◆ Data for this exercise:
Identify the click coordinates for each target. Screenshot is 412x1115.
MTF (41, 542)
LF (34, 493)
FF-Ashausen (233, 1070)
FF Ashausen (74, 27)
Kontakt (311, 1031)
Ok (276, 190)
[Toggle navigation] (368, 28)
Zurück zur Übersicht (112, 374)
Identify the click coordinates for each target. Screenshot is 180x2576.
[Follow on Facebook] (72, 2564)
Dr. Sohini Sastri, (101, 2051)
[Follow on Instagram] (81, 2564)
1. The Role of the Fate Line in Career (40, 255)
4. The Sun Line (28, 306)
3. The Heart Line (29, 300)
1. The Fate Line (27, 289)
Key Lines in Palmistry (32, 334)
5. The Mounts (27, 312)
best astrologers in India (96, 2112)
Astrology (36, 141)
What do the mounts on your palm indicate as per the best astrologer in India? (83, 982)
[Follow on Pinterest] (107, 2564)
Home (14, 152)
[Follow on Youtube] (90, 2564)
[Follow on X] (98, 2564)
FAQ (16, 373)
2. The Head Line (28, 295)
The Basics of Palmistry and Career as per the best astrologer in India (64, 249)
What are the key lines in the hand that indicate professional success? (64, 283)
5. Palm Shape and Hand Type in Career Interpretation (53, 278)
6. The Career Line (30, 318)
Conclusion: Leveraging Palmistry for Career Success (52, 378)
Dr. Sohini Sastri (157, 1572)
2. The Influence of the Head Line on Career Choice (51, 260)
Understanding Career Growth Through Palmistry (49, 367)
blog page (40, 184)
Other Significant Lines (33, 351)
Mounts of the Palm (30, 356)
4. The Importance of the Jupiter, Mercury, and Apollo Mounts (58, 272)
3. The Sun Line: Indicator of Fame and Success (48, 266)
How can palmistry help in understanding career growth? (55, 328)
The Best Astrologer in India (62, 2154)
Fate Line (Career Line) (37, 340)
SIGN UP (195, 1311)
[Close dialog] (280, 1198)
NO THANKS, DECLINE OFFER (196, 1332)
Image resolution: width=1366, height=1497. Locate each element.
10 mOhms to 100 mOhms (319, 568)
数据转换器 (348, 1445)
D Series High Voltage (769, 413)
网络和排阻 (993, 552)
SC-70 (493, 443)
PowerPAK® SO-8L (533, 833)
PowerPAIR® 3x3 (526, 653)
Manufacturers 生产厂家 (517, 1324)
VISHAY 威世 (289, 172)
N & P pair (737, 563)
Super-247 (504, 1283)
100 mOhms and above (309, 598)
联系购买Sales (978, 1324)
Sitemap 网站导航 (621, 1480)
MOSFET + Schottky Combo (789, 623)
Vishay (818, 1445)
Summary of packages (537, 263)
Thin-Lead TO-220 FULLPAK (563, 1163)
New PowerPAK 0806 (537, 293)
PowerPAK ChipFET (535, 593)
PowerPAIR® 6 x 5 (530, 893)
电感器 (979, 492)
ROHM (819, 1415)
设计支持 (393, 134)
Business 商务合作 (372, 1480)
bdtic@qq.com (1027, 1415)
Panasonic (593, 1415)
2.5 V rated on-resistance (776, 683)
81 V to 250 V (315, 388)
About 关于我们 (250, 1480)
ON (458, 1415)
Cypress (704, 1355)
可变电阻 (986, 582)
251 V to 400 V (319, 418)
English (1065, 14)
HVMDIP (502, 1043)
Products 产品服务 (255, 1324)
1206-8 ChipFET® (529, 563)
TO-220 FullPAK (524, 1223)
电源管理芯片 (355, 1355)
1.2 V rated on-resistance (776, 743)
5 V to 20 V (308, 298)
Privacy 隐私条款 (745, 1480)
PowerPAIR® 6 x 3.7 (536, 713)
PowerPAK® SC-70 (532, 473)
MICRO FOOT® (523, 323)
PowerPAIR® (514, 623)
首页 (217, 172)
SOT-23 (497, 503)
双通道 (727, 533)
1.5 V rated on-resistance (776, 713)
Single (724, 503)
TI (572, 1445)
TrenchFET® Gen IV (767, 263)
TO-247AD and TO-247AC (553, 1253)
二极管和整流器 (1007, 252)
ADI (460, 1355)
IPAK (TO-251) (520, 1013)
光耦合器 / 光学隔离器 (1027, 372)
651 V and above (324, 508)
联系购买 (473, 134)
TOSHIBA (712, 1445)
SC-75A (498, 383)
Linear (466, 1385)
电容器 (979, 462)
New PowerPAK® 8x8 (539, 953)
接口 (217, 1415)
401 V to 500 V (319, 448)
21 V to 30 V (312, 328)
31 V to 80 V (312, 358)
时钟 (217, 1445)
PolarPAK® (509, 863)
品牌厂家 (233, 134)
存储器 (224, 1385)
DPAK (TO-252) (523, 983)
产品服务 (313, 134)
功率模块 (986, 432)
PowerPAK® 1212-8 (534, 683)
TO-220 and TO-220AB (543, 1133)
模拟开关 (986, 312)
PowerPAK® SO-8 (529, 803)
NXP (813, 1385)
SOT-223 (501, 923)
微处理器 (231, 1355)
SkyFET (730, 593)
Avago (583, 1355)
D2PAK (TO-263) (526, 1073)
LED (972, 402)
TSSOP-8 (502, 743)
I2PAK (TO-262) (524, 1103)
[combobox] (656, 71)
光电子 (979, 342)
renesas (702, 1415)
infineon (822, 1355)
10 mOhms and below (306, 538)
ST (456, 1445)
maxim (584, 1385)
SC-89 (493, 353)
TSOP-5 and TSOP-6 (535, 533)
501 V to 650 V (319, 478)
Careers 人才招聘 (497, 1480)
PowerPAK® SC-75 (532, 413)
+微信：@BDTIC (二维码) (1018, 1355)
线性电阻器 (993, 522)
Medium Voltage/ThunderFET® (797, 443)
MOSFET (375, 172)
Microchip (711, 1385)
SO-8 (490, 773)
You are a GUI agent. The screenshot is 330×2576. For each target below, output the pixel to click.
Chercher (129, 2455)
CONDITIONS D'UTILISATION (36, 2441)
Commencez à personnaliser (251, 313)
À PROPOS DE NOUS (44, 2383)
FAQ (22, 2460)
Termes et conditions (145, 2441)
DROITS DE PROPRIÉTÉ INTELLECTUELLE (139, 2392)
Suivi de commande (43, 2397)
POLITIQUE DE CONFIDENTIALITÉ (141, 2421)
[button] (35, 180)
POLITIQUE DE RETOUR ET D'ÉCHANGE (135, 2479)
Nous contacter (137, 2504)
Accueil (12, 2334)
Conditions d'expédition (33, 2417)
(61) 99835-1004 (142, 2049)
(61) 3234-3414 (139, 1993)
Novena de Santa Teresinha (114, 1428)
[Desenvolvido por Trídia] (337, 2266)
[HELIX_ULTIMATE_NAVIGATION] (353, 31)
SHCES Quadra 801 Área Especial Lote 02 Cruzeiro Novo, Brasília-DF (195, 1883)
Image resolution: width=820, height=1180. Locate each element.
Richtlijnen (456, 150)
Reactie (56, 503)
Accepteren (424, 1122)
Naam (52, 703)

◆ Task details:
Beginning with the line above that contains "Screenshot is 180x2576.", copy each line exactly up to and including the line that contains "1. The Fate Line (27, 289)", and go no further.

◆ Task output:
Identify the click coordinates for each target. Screenshot is 180x2576.
[Follow on Facebook] (72, 2564)
Dr. Sohini Sastri, (101, 2051)
[Follow on Instagram] (81, 2564)
1. The Role of the Fate Line in Career (40, 255)
4. The Sun Line (28, 306)
3. The Heart Line (29, 300)
1. The Fate Line (27, 289)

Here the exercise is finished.